Siga a folha

Advogado criminal, é autor de "Newton" e "Nada mais foi dito nem perguntado"

Descrição de chapéu Folhajus

Utopia negativa

Supremo manda recados para Bolsonaro e Witzel

Continue lendo com acesso ilimitado.
Aproveite esta oferta especial:

Oferta Exclusiva

6 meses por R$ 1,90/mês

SOMENTE ESSA SEMANA

ASSINE A FOLHA

Cancele quando quiser

Notícias no momento em que acontecem, newsletters exclusivas e mais de 200 colunas e blogs.
Apoie o jornalismo profissional.

A ADPF das Favelas, como foi batizada a ação movida pelo PSB (Partido Socialista Brasileiro) no Supremo Tribunal Federal, para inibir ações policiais nos morros cariocas durante a pandemia, é um sinal constrangedor da utopia negativa que prevalece no Brasil.

Não é obra de ficção.

Só facínoras são capazes de usar helicópteros em área residencial como plataforma de tiro e terror. Só facínoras promovem tiroteio de balas perdidas na vizinhança de escolas e hospitais. Só agentes corruptos e assassinos apagam os vestígios das ocorrências.

O Supremo invadiu esfera típica de governo porque, no Rio de Janeiro, mais do que em qualquer outro lugar, deixou de existir normalidade institucional em matéria de segurança pública. É talvez a pior polícia do Ocidente.

Nem nas guerras entre países se toleram tantos desvios de conduta. Por isso, mesmo sendo desnecessário tecnicamente, o Supremo reafirma o dever de o Ministério Público investigar as violações cometidas.

A cautelar concedida pelo plenário do STF tem efeito meramente retórico, mas alcança a aliança ideológica que venceu as eleições no Brasil em 2018. Wilson Witzel e Jair Bolsonaro estão circunstancialmente afastados, mas o governador sempre cumpriu aquilo que o presidente promete e almeja —confronto armado como política pública.

Para Witzel, acuado pelo processo de impeachment, a decisão é demolidora. Cria protocolos a serem seguidos. Mesmo indeferindo, "por ora", o pedido de apresentação, em 90 dias, de um plano para redução da letalidade policial, o Supremo estabelece, indiretamente, a obrigação moral de reduzi-la.

Wilson Witzel, governador do Rio de Janeiro, e Jair Bolsonaro, presidente do Brasil - Mauro Pimentel/AFP

O voto vencido do ministro Gilmar Mendes é para que o governador do Rio de Janeiro se abstenha "de proferir manifestações que incitem a prática de crime ou façam apologia de fato criminoso", sob pena de ser responsabilizado. Não é ficção.

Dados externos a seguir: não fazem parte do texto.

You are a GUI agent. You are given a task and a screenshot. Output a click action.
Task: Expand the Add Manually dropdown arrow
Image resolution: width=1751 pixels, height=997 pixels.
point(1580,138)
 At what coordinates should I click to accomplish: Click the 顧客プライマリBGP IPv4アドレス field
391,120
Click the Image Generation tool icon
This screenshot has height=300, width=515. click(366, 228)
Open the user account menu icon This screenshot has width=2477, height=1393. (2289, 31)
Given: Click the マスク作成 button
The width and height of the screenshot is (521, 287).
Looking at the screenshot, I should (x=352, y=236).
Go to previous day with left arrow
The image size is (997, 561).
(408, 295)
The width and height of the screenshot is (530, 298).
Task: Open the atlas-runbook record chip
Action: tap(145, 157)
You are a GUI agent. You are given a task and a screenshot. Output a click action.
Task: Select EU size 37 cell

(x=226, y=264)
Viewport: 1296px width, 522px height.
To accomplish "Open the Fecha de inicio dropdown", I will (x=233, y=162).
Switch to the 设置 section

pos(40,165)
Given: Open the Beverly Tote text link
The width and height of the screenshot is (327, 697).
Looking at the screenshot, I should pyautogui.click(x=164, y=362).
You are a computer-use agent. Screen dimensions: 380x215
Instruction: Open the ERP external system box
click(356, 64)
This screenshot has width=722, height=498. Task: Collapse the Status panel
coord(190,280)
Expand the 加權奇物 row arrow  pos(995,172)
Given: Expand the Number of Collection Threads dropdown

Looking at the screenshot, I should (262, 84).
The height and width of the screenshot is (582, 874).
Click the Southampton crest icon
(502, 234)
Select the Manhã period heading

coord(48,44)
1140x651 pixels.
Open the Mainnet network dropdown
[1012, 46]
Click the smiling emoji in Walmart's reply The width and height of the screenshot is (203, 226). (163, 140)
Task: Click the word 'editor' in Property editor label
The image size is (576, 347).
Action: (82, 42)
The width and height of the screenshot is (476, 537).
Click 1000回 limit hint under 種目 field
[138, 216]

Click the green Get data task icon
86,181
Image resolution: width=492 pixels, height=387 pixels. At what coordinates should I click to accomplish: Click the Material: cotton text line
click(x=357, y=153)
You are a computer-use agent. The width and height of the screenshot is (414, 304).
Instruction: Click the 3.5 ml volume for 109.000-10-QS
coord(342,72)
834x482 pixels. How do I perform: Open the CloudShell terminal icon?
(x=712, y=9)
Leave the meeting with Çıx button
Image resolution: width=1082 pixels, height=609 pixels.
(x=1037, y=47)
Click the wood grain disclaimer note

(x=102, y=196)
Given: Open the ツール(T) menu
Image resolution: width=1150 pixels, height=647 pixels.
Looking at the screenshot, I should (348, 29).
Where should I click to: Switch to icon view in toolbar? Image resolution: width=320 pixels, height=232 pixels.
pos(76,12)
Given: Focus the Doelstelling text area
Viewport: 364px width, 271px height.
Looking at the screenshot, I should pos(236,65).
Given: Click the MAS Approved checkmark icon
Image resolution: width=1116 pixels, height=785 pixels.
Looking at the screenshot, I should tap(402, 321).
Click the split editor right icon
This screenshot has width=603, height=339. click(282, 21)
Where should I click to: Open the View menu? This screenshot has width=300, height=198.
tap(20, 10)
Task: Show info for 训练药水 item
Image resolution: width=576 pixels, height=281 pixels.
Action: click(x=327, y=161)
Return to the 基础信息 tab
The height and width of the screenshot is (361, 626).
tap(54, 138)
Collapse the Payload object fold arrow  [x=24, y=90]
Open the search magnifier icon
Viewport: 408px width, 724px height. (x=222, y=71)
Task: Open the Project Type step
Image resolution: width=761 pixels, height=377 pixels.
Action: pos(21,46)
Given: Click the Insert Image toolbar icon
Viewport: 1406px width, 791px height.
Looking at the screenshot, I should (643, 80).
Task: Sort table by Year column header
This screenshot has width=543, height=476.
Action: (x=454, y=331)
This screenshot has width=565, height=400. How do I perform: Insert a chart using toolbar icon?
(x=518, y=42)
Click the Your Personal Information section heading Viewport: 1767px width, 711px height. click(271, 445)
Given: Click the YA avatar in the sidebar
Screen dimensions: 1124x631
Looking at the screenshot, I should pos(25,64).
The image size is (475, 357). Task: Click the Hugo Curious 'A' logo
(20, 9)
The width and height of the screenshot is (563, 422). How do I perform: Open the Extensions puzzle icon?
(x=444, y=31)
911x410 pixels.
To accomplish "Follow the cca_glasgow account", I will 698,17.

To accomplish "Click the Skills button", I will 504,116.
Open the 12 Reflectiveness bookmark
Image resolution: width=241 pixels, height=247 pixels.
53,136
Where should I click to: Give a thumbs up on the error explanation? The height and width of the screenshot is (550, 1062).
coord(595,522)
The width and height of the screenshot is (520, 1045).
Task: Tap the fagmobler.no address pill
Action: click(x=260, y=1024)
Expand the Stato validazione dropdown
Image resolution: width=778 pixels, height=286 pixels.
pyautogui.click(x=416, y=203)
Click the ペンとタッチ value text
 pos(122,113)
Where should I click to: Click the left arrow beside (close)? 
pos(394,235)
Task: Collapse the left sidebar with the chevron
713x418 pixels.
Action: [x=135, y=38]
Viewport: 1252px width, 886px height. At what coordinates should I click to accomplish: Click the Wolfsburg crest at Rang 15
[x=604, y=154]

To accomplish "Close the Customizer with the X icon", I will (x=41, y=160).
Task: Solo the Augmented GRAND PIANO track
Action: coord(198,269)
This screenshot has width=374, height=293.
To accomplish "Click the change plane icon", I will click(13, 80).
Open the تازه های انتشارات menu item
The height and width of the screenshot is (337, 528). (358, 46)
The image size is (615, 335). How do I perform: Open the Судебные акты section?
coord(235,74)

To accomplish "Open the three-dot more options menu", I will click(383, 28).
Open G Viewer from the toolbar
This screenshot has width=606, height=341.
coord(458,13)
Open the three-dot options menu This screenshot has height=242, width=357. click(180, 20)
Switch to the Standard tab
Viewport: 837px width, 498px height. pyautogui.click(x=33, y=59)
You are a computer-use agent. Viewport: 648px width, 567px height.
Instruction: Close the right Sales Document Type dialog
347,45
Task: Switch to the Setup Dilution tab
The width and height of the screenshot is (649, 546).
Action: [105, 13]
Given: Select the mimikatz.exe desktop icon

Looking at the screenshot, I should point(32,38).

A decisão também atinge Bolsonaro e sua legião de seguidores, formada por corporações policiais e militares e pela bancada da bala. Ele vê com naturalidade o descontrole da violência policial. Ele e seus filhos sempre homenagearam torturadores e milicianos. Jair fala como um tira corrupto: este é o seu principal sotaque.

Na mesma semana, outra ADPF (Ação de Descumprimento de Preceito Fundamental), movida por outro partido político, a Rede Sustentabilidade, permitiu outro recado do STF (com efeitos meramente retóricos também) para Bolsonaro.

É verdade que o ministro da Justiça foi poupado, apesar da sua melancólica cumplicidade, e que o conteúdo do tal relatório antifascista permanece em sigilo, apesar da ilegalidade declarada, mas a decisão, contra a república dos arapongas e seus desvios de finalidade, liga um farol amarelo para o sistema de "inteligência" ambicionado pelo presidente.

Paradoxalmente, Bolsonaro vive seu melhor momento conforme o Datafolha. A estupidez, os desacertos e os desaforos de todos os dias não são suficientes para impedir o crescimento de sua popularidade.

Pessoalmente retraído pelas suspeitas que atingem sua família, mas sem deixar de conspirar contra os alicerces da democracia, e, com a máquina orçamentária e administrativa nas mãos, azeitando-se, gastando mais com militares e menos com saúde e educação, Jair Bolsonaro trabalha para se reeleger.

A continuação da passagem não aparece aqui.